__Job 1__.
Please output the stretch of the Battlestar Galactica review from "For the naysayers" through "ahead of schedule.", word for word.

★ ★ ★ ★

For the naysayers out there who said that the Colonials wouldn't reach the promised land until the very end of the series, there's a bit of egg on your face now that the pseudo-season finale ("Revelations") showed them doing just that, way ahead of schedule.

Of course, this being Battlestar Galactica, the revelation that a joint human-Cylon task force would be able to crack the code and find the way to Earth (using a series of clues left by whom exactly?) had its own unique twist: once they reached the blue planet, they discovered that it was nothing but a smoldering nuclear wasteland, possibly destroyed decades earlier. The sight of human standing next to Cylon as they wandered aimlessly through the charred (and radiation rich) ruins of an Earth building was haunting and mysterious; never did I think that we'd see Six and Tigh standing side by side (as she lovingly touches him on the shoulder, no less) or D'Anna sharing the same space with Roslin and Adama. And poor Kara looked heartbroken as she surveyed the surface of the planet she had fought so hard (risking even her sanity) to find.

★ ★ ★ ★

__Job 2__.
Rewrite the stretch of the listing from the line containing "How do I perform: Open" through the end of the listing, changing "screenshot" to "image" and leaving everything else as it is.

★ ★ ★ ★

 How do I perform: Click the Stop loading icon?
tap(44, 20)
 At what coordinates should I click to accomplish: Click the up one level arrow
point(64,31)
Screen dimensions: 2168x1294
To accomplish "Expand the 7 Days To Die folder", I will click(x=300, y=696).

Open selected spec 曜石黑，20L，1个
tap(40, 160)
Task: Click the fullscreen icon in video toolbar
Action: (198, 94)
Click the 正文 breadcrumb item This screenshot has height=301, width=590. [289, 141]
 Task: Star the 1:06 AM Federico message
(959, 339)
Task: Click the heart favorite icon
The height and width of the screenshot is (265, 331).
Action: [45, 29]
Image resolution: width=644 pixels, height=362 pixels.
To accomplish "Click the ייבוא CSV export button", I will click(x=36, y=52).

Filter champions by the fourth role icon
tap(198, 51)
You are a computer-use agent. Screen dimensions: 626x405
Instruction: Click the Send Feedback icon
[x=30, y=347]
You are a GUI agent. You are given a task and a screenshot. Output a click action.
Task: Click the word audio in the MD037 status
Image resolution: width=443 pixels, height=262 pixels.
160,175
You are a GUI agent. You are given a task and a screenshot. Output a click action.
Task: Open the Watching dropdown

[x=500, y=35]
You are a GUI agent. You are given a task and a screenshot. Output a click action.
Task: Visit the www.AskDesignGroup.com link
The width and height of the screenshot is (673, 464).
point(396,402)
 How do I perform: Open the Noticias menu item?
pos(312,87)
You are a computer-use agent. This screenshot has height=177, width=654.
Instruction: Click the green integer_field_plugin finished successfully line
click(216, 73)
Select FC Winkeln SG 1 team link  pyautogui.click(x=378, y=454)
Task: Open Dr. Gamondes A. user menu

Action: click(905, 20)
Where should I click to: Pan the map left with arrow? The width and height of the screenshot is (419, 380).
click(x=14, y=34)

★ ★ ★ ★

__Exercise response 1__.
For the naysayers out there who said that the Colonials wouldn't reach the promised land until the very end of the series, there's a bit of egg on your face now that the pseudo-season finale ("Revelations") showed them doing just that, way ahead of schedule.

__Exercise response 2__.
 How do I perform: Open the Noticias menu item?
pos(312,87)
You are a computer-use agent. This image has height=177, width=654.
Instruction: Click the green integer_field_plugin finished successfully line
click(216, 73)
Select FC Winkeln SG 1 team link  pyautogui.click(x=378, y=454)
Task: Open Dr. Gamondes A. user menu

Action: click(905, 20)
Where should I click to: Pan the map left with arrow? The width and height of the image is (419, 380).
click(x=14, y=34)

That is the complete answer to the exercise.